It's hard enough to conduct clinical trials for experimental medicines, but it can be even more difficult when patients already have access to the medicine outside the research setting. Thus the Food and Drug Administration should require post-market clinical studies, which expose patients to heightened risk, only if an important public health question is at stake and no other study design can supply needed evidence.
That's the conclusion of a report on "Ethical and Scientific Issues in Studying the Safety of Approved Drugs" published by the Institute of Medicine in May, which raises a number of important questions on this topic as part of its assessment of FDA policies for ensuring the safety of drugs through the product lifecycle.
FDA requested this IOM analysis in 2010 to help devise policies and programs to prevent future Vioxx-type safety crises. The expert panel issued a preliminary assessment in July 2010 to assist deliberations on drug safety issues by FDA advisory committees.
This final report outlines strategies for improving oversight of marketed drugs to better detect safety concerns. The panel advised FDA to create a comprehensive document that maps drug risks and safety concerns throughout the product life cycle, or benefit and risk assessment and management plan.
The proposal drew objections from agency officials, who claimed it would be "challenging" to develop a formal safety document for every approved drug, given the agency's limited resources, and that lengthy rule-making would probably be required to do so.
Much of the report discusses how FDA should weigh the need for post-market clinical trials and how such studies should be structured. FDA has required 385 post-market studies since 2008, according to a separate agency report. Post-approval research is most valid, the panel said, where benefits or risks of a drug are "particularly uncertain." That could apply to drugs approved based on surrogate endpoints that provide conflicting evidence about likely health outcomes; to first-in-class drugs with approval based on surrogate endpoints; and to drugs with troubling side effects that could affect a large number of people.
In deciding whether to require sponsors to conduct post-market studies, the experts emphasized that FDA must balance the need to guard against unsafe medicines against its ethical obligation to protect research participants.
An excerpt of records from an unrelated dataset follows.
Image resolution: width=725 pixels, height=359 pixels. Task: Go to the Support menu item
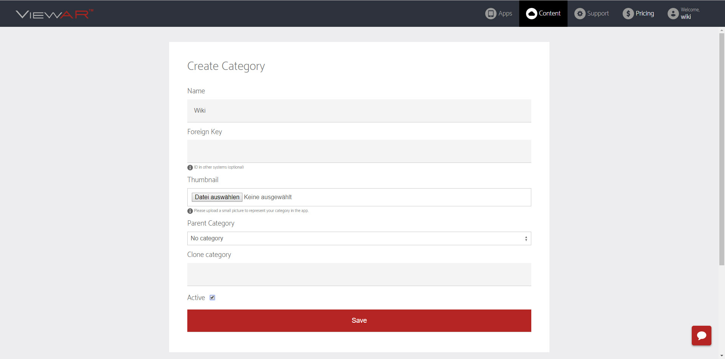pyautogui.click(x=598, y=14)
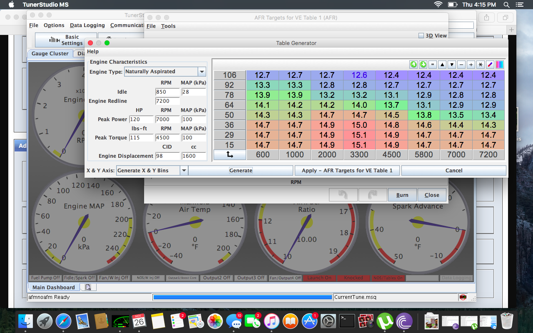
Task: Click the black up-triangle increment icon
Action: tap(442, 65)
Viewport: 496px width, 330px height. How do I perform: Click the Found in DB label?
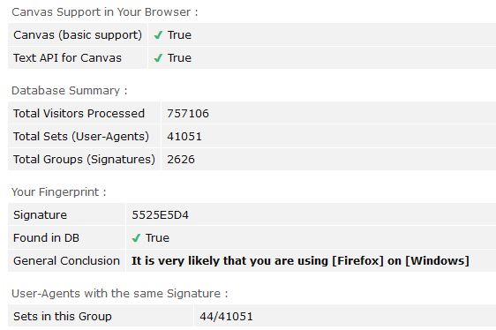tap(46, 238)
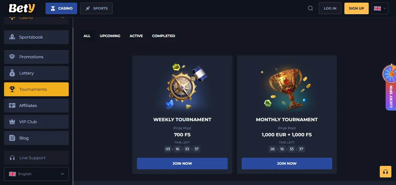
Task: Click the Blog document icon
Action: pyautogui.click(x=12, y=138)
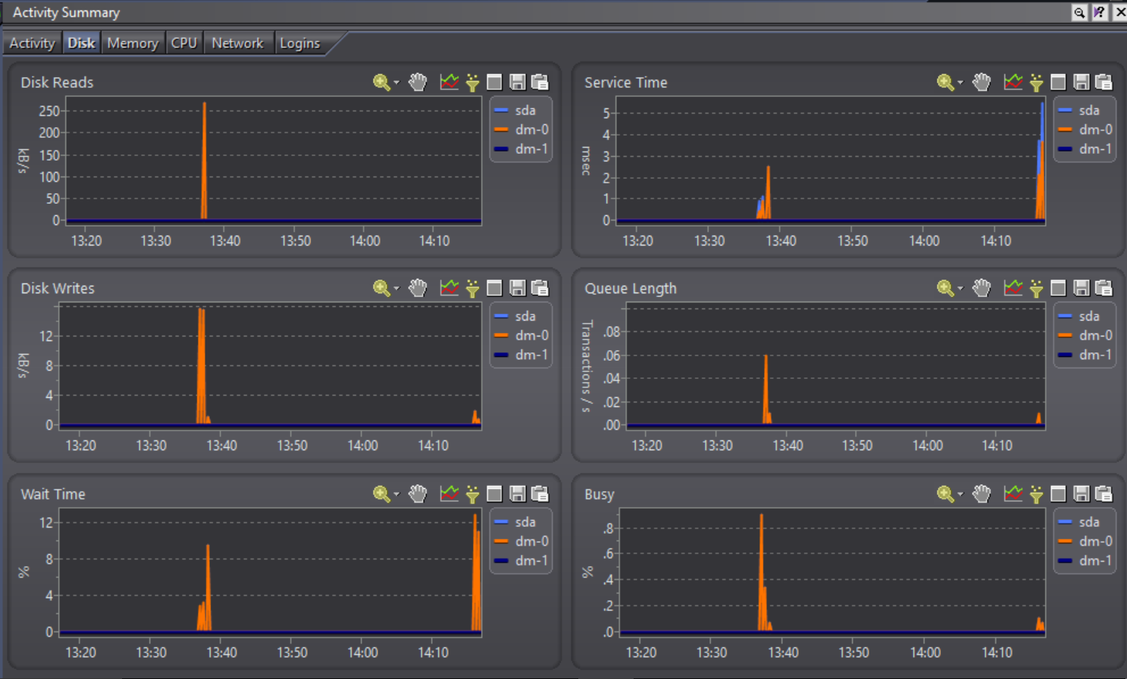This screenshot has width=1127, height=679.
Task: Open zoom dropdown arrow on Disk Writes chart
Action: [x=396, y=289]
Clinical studies should be required only if a regulatory decision cannot be made with existing safety evidence; if the research can reduce uncertainties about the benefit-risk balance of a medicine; if the results will support a decision in a timely fashion; and if the rights and interests of research participants can be protected. Asking individuals to accept additional risk, without any expectation of clinical benefit, is justified only when a pressing public health question is at stake, as when FDA has to decide whether to remove a drug from the market or restrict its use.
Even if post-market research is warranted, the experts acknowledged that such studies are not easy to conduct because patients may refuse to participate in randomized clinical trials (RCTs) once a medicine is readily available, and extensive patient self-selection can skew results.
Adherence also may be a problem, as well as early patient withdrawal from trials. When RCTs are justified, FDA should work with institutional review boards and data monitoring committees to ensure proper protection of participants' rights and interests. Active comparators should be used whenever possible, although placebo controls may be acceptable under certain circumstances.
Post-market studies should employ informed consent procedures that address the unique aspects of this research, such as the need to assess a specific safety signal.
The difficulties with post-market RCTs may increase reliance on observational studies, particularly to detect rare or delayed risks.
In anticipation of such a shift, the panel advises FDA to establish a new body to advise on the ethical challenges raised in observational studies and surveillance activities.
FDA also should clarify whether its human subject protection regulations apply to post-marketing observational studies and emphasize that it's important for investigators to ensure the security of patient information obtained from health system databases.